# REQUIRED TASK
Write out the following lines exactly as they appear.

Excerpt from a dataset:
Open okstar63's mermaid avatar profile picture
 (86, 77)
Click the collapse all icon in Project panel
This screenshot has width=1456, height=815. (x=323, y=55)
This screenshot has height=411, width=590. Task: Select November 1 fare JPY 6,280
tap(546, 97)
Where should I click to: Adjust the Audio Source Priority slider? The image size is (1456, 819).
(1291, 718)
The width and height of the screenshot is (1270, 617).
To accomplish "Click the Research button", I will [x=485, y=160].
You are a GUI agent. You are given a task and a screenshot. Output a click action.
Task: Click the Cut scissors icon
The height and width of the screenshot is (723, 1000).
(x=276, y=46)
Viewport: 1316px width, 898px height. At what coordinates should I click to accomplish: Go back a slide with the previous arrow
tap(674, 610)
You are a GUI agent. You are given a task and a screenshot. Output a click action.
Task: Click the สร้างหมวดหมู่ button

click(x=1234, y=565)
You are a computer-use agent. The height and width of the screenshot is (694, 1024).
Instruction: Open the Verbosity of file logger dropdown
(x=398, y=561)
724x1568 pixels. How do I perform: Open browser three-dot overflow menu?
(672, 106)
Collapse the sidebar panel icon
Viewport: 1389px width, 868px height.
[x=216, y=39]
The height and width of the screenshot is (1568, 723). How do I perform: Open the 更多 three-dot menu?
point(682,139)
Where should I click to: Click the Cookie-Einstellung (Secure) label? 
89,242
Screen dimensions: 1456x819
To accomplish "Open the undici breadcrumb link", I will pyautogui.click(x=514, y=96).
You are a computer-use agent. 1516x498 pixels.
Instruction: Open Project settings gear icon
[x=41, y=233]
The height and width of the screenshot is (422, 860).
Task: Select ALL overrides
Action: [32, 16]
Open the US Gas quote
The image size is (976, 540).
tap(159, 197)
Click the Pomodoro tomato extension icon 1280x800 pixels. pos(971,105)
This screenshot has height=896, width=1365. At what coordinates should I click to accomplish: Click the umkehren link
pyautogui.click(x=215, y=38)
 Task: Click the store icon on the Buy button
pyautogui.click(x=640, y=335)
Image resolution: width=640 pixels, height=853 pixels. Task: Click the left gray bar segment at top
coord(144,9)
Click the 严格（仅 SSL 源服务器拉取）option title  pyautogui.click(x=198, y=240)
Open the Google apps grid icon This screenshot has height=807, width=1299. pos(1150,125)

# RESULT OF THE TASK
Open okstar63's mermaid avatar profile picture
 (86, 77)
Click the collapse all icon in Project panel
This screenshot has width=1456, height=815. (x=323, y=55)
This screenshot has height=411, width=590. Task: Select November 1 fare JPY 6,280
tap(546, 97)
Where should I click to: Adjust the Audio Source Priority slider? The image size is (1456, 819).
(1291, 718)
The width and height of the screenshot is (1270, 617).
To accomplish "Click the Research button", I will [x=485, y=160].
You are a GUI agent. You are given a task and a screenshot. Output a click action.
Task: Click the Cut scissors icon
The height and width of the screenshot is (723, 1000).
(x=276, y=46)
Viewport: 1316px width, 898px height. At what coordinates should I click to accomplish: Go back a slide with the previous arrow
tap(674, 610)
You are a GUI agent. You are given a task and a screenshot. Output a click action.
Task: Click the สร้างหมวดหมู่ button

click(x=1234, y=565)
You are a computer-use agent. The height and width of the screenshot is (694, 1024).
Instruction: Open the Verbosity of file logger dropdown
(x=398, y=561)
724x1568 pixels. How do I perform: Open browser three-dot overflow menu?
(672, 106)
Collapse the sidebar panel icon
Viewport: 1389px width, 868px height.
[x=216, y=39]
The height and width of the screenshot is (1568, 723). How do I perform: Open the 更多 three-dot menu?
point(682,139)
Where should I click to: Click the Cookie-Einstellung (Secure) label? 
89,242
Screen dimensions: 1456x819
To accomplish "Open the undici breadcrumb link", I will pyautogui.click(x=514, y=96).
You are a computer-use agent. 1516x498 pixels.
Instruction: Open Project settings gear icon
[x=41, y=233]
The height and width of the screenshot is (422, 860).
Task: Select ALL overrides
Action: [32, 16]
Open the US Gas quote
The image size is (976, 540).
tap(159, 197)
Click the Pomodoro tomato extension icon 1280x800 pixels. pos(971,105)
This screenshot has height=896, width=1365. At what coordinates should I click to accomplish: Click the umkehren link
pyautogui.click(x=215, y=38)
 Task: Click the store icon on the Buy button
pyautogui.click(x=640, y=335)
Image resolution: width=640 pixels, height=853 pixels. Task: Click the left gray bar segment at top
coord(144,9)
Click the 严格（仅 SSL 源服务器拉取）option title  pyautogui.click(x=198, y=240)
Open the Google apps grid icon This screenshot has height=807, width=1299. pos(1150,125)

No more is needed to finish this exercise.